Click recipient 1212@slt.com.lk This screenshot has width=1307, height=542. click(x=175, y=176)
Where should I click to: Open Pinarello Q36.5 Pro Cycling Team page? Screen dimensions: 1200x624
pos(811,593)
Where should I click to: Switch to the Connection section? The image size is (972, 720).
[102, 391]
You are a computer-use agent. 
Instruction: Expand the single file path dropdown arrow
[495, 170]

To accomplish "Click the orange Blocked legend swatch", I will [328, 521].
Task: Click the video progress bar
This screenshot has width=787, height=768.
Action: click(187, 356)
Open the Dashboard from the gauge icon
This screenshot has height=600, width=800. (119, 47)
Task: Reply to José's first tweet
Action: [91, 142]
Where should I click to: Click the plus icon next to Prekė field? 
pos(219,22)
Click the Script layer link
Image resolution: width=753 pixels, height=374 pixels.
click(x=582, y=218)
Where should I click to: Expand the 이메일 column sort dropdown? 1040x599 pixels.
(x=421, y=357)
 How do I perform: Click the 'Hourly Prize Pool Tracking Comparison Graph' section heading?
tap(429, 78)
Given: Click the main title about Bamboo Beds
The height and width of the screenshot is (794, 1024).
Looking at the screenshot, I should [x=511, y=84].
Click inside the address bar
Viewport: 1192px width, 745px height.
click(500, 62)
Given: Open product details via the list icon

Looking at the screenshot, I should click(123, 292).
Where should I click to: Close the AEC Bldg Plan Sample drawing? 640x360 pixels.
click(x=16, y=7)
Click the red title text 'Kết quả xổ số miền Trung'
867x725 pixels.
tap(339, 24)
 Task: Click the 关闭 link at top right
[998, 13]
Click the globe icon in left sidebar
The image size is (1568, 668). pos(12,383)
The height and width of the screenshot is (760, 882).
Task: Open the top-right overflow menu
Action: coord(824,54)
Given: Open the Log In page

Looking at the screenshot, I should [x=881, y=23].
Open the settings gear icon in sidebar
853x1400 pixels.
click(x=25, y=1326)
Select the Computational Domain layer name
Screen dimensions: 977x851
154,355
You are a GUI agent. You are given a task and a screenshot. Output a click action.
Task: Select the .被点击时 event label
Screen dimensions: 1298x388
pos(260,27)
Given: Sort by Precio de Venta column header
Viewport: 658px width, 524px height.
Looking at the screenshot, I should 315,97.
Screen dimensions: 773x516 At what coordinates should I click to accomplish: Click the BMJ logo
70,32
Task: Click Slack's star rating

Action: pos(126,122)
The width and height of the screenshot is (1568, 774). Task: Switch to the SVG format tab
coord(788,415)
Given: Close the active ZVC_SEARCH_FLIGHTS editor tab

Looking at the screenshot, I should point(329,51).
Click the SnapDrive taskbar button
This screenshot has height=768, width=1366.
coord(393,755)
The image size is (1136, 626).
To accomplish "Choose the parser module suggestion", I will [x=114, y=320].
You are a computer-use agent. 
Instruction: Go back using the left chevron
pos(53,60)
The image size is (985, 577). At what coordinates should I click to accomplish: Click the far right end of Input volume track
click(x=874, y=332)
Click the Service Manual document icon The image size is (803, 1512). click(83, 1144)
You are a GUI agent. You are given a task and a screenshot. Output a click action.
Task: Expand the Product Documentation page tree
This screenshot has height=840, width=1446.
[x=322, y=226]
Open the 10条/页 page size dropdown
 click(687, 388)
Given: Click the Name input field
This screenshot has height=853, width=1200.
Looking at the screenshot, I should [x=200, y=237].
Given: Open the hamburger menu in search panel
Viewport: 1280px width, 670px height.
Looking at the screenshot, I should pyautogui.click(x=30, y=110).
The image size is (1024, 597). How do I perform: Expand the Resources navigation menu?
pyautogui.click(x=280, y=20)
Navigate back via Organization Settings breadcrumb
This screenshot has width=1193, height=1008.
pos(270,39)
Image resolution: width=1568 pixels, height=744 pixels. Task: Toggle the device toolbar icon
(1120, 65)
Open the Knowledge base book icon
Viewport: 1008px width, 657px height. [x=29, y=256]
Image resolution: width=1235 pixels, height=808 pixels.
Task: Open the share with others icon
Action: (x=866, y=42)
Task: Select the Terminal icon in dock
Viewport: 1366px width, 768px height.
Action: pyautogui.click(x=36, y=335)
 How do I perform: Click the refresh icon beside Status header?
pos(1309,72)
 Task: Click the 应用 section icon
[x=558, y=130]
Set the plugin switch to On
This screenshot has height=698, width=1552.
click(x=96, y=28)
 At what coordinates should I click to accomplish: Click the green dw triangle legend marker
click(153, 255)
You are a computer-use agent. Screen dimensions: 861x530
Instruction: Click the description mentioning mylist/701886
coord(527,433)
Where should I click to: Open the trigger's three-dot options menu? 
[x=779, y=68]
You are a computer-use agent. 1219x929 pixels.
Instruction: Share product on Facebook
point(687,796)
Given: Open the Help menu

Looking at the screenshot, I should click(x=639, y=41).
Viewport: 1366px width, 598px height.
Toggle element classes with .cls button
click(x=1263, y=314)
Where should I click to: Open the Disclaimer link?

REQUIRED ACTION →
Reproduce every single entry above exactly.

WRITTEN RESPONSE →
Click recipient 1212@slt.com.lk This screenshot has width=1307, height=542. click(x=175, y=176)
Where should I click to: Open Pinarello Q36.5 Pro Cycling Team page? Screen dimensions: 1200x624
pos(811,593)
Where should I click to: Switch to the Connection section? The image size is (972, 720).
[102, 391]
You are a computer-use agent. 
Instruction: Expand the single file path dropdown arrow
[495, 170]

To accomplish "Click the orange Blocked legend swatch", I will [328, 521].
Task: Click the video progress bar
This screenshot has width=787, height=768.
Action: click(187, 356)
Open the Dashboard from the gauge icon
This screenshot has height=600, width=800. (119, 47)
Task: Reply to José's first tweet
Action: [91, 142]
Where should I click to: Click the plus icon next to Prekė field? 
pos(219,22)
Click the Script layer link
Image resolution: width=753 pixels, height=374 pixels.
click(x=582, y=218)
Where should I click to: Expand the 이메일 column sort dropdown? 1040x599 pixels.
(x=421, y=357)
 How do I perform: Click the 'Hourly Prize Pool Tracking Comparison Graph' section heading?
tap(429, 78)
Given: Click the main title about Bamboo Beds
The height and width of the screenshot is (794, 1024).
Looking at the screenshot, I should [x=511, y=84].
Click inside the address bar
Viewport: 1192px width, 745px height.
click(500, 62)
Given: Open product details via the list icon

Looking at the screenshot, I should click(123, 292).
Where should I click to: Close the AEC Bldg Plan Sample drawing? 640x360 pixels.
click(x=16, y=7)
Click the red title text 'Kết quả xổ số miền Trung'
867x725 pixels.
tap(339, 24)
 Task: Click the 关闭 link at top right
[998, 13]
Click the globe icon in left sidebar
The image size is (1568, 668). pos(12,383)
The height and width of the screenshot is (760, 882).
Task: Open the top-right overflow menu
Action: coord(824,54)
Given: Open the Log In page

Looking at the screenshot, I should [x=881, y=23].
Open the settings gear icon in sidebar
853x1400 pixels.
click(x=25, y=1326)
Select the Computational Domain layer name
Screen dimensions: 977x851
154,355
You are a GUI agent. You are given a task and a screenshot. Output a click action.
Task: Select the .被点击时 event label
Screen dimensions: 1298x388
pos(260,27)
Given: Sort by Precio de Venta column header
Viewport: 658px width, 524px height.
Looking at the screenshot, I should 315,97.
Screen dimensions: 773x516 At what coordinates should I click to accomplish: Click the BMJ logo
70,32
Task: Click Slack's star rating

Action: pos(126,122)
The width and height of the screenshot is (1568, 774). Task: Switch to the SVG format tab
coord(788,415)
Given: Close the active ZVC_SEARCH_FLIGHTS editor tab

Looking at the screenshot, I should point(329,51).
Click the SnapDrive taskbar button
This screenshot has height=768, width=1366.
coord(393,755)
The image size is (1136, 626).
To accomplish "Choose the parser module suggestion", I will [x=114, y=320].
You are a computer-use agent. 
Instruction: Go back using the left chevron
pos(53,60)
The image size is (985, 577). At what coordinates should I click to accomplish: Click the far right end of Input volume track
click(x=874, y=332)
Click the Service Manual document icon The image size is (803, 1512). click(83, 1144)
You are a GUI agent. You are given a task and a screenshot. Output a click action.
Task: Expand the Product Documentation page tree
This screenshot has height=840, width=1446.
[x=322, y=226]
Open the 10条/页 page size dropdown
 click(687, 388)
Given: Click the Name input field
This screenshot has height=853, width=1200.
Looking at the screenshot, I should [x=200, y=237].
Given: Open the hamburger menu in search panel
Viewport: 1280px width, 670px height.
Looking at the screenshot, I should pyautogui.click(x=30, y=110).
The image size is (1024, 597). How do I perform: Expand the Resources navigation menu?
pyautogui.click(x=280, y=20)
Navigate back via Organization Settings breadcrumb
This screenshot has width=1193, height=1008.
pos(270,39)
Image resolution: width=1568 pixels, height=744 pixels. Task: Toggle the device toolbar icon
(1120, 65)
Open the Knowledge base book icon
Viewport: 1008px width, 657px height. [x=29, y=256]
Image resolution: width=1235 pixels, height=808 pixels.
Task: Open the share with others icon
Action: (x=866, y=42)
Task: Select the Terminal icon in dock
Viewport: 1366px width, 768px height.
Action: pyautogui.click(x=36, y=335)
 How do I perform: Click the refresh icon beside Status header?
pos(1309,72)
 Task: Click the 应用 section icon
[x=558, y=130]
Set the plugin switch to On
This screenshot has height=698, width=1552.
click(x=96, y=28)
 At what coordinates should I click to accomplish: Click the green dw triangle legend marker
click(153, 255)
You are a computer-use agent. Screen dimensions: 861x530
Instruction: Click the description mentioning mylist/701886
coord(527,433)
Where should I click to: Open the trigger's three-dot options menu? 
[x=779, y=68]
You are a computer-use agent. 1219x929 pixels.
Instruction: Share product on Facebook
point(687,796)
Given: Open the Help menu

Looking at the screenshot, I should click(x=639, y=41).
Viewport: 1366px width, 598px height.
Toggle element classes with .cls button
click(x=1263, y=314)
Where should I click to: Open the Disclaimer link?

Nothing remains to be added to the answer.